Most software synthesizers can operate stand-alone, but I seldom even bother installing the stand-alone. For practical purposes, these instruments are meant to live inside a DAW.
I hate that acronym, by the way, but we’re stuck with it. For those who are new to the party, it means “digital audio workstation.”
I’m just thinking out loud here, but readers who are into this technology may find an idea or two to ponder. As I rev up my interest in softsynths, I find myself facing a quandary. Which DAW should I use? There are as many as a dozen to choose from, and I have four of them. Three of mine are not in their most recent versions, so I might want to pay for an update. I have Reason 11 Suite (12 has just been released), Cubase 7 (current version is 11), Ableton Live 9 Suite (current version is 11), and FL Studio 20. Each has some advantages and some disadvantages.

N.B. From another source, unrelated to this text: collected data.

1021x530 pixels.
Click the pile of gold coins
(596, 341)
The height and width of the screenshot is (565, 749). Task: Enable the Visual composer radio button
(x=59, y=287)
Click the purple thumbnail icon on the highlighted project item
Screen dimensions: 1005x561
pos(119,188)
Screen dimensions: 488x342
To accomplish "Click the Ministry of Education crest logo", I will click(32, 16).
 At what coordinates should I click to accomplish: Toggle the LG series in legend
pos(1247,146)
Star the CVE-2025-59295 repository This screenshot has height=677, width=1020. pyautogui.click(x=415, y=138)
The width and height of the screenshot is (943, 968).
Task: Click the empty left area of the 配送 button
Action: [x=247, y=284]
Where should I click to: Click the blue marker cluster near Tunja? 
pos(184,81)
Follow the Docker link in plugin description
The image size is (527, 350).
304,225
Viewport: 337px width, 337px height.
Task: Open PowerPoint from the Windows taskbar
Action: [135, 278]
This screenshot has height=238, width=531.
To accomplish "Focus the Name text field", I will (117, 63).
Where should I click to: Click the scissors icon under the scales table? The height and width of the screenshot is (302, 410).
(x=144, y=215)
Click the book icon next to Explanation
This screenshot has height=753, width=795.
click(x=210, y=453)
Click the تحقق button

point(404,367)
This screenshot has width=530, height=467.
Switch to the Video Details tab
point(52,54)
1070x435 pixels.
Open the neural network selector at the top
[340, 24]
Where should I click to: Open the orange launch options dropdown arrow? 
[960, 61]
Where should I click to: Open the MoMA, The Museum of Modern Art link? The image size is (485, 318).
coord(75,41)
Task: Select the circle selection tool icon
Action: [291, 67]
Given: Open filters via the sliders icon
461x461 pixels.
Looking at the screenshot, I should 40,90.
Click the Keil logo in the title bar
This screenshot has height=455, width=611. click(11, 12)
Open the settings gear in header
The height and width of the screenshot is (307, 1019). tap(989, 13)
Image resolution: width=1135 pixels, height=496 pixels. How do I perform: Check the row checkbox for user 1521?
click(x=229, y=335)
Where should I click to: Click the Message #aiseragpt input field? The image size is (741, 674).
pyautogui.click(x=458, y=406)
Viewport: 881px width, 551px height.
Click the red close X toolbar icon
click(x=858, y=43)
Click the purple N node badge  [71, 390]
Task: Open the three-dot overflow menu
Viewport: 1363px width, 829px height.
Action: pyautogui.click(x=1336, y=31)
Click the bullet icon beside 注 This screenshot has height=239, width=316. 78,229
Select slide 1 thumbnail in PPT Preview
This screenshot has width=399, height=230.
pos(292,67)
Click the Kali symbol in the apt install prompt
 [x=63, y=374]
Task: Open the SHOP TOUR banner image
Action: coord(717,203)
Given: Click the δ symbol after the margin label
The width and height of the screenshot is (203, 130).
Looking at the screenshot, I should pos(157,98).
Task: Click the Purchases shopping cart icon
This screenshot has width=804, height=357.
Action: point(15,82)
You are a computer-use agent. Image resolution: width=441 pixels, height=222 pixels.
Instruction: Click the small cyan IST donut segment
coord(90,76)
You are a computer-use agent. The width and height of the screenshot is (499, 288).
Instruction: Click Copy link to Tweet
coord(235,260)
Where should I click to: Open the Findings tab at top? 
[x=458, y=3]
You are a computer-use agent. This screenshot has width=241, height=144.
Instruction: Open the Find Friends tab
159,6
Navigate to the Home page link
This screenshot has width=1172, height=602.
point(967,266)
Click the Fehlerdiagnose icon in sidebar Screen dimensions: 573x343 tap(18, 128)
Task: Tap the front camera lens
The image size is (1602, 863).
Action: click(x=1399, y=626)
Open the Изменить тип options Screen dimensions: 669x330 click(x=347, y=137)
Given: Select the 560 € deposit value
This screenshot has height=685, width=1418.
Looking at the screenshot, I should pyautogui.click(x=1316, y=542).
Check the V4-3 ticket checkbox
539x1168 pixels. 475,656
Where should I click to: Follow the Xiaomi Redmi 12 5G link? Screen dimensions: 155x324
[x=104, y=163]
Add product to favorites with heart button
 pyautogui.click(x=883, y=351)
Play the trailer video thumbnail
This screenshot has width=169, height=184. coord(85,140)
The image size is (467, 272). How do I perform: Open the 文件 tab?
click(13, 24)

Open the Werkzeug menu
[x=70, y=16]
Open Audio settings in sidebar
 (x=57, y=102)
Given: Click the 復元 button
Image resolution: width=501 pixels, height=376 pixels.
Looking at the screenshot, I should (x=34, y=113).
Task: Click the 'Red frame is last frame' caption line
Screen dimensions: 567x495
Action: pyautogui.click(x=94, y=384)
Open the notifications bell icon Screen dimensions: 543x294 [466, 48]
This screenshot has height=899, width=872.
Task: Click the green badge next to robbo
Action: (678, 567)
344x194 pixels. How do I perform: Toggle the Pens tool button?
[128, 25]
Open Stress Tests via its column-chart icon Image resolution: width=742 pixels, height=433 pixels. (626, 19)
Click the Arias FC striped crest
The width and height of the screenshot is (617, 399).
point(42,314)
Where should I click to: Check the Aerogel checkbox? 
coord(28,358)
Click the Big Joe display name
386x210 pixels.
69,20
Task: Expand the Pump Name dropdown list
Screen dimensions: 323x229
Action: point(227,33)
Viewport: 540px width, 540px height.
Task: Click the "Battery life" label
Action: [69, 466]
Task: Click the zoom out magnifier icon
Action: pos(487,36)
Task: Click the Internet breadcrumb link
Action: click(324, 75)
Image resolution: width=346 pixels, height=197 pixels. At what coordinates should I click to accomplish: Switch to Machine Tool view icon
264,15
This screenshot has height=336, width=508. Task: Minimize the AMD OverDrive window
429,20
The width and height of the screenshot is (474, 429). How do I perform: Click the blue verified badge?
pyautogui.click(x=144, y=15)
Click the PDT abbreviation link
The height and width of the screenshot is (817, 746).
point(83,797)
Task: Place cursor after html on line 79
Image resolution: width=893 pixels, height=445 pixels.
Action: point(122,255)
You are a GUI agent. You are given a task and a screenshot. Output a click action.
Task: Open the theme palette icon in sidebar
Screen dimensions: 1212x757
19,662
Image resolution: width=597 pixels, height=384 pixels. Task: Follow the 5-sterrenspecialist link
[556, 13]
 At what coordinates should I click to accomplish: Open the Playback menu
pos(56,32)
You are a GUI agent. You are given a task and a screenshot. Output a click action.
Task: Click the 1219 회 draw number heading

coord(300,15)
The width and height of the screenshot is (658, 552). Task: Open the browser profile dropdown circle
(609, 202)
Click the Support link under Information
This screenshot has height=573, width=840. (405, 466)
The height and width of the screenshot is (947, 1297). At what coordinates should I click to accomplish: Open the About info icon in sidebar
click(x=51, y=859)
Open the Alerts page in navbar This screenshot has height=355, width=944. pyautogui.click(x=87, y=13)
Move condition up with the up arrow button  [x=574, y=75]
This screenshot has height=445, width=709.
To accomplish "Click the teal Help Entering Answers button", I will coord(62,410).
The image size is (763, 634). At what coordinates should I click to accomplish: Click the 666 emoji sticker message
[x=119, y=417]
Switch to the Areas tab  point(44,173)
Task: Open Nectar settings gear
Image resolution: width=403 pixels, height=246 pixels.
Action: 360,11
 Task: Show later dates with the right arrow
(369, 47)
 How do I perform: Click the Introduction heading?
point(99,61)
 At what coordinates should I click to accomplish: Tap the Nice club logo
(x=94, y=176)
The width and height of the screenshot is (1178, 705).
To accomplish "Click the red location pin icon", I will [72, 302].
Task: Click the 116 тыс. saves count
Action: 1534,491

In recent years I’ve been using Reason exclusively. But Reason is looking, frankly, a bit long in the tooth. I’ve just downloaded three great freeware synths (Surge, Dexed, and Odin) that require VST 3 compatibility, and Reason is stuck in the land of VST 2, this in spite of the fact that VST 3 was released in 2008! I’m fast on Reason — I can do stuff quickly and smoothly — and I have a huge trove of Reason Rack Extension plug-ins, which are not VST at all. Fortunately, Reason itself will now run as a VST 3 in other workstations, so I can access those instruments, effects, and utilities (with a few limitations) without running the Reason DAW itself.
FL Studio offers lifetime free updates, so it’s always current, and it’s massively powerful. But the workflow in FL is … peculiar. The developers have always gone their own way. I’m quite rusty on it, so I would have to re-learn some of the basics.
Ableton Live has an amazing feature called Max For Live: Cycling ’74 Max can operate behind the scenes, allowing the intrepid DIY addict to do all sorts of cool stuff. But I’ve never warmed up to the Live user interface. Also, just now I opened up Live 9 and it didn’t see those new VST 3 plug-ins. FL Studio and Cubase 7 see them, and Live sees the other new synths I’ve just installed; what’s the problem?
I was a Cubase user for many years, so I’m probably still pretty fast using its UI. Or maybe not. Last night I downloaded the Trial version of Cubase Pro 11. It has a bloated, ugly look. I’ve seen this sort of change before; the developers want the program to look new and improved, but the feature set is already well beyond complete, so they overhaul the UI. Usually for the worse. Cubase comes with a boatload of content, but that’s probably a selling point that will attract other musicians more than it attracts me. I already have a boatload of content.
And then there are the host programs I don’t own, that I might want to consider, notably Bitwig and Studio One. Or maybe Reaper. Or even MOTU Digital Performer. In years past, DP was Mac-only, and I haven’t had a functional Mac since my 2008 MacBook died. But it’s now a Windows app as well, and it looks quite nice. I’d have to learn a new UI, but I like learning stuff. I wonder if the guy I used to know at MOTU is still there….
Basically, the factors to consider are ease of use, support of current features, and cost. The current features would include support for MPE (MIDI polyphonic expression). The other DAWs have it; Reason doesn’t. I have no use for MPE at the moment, but I’ve been thinking I might want to acquire a Linnstrument. Maybe Roger Linn would sell me one at an accommodation price.
Accommodation pricing is one of the advantages of being an insider in the music technology game. I used to be the insider’s insider, but that was 20 years ago. Reinvigorating my reputation is not easy, because the media landscape has changed. But that’s a topic for a future blog post.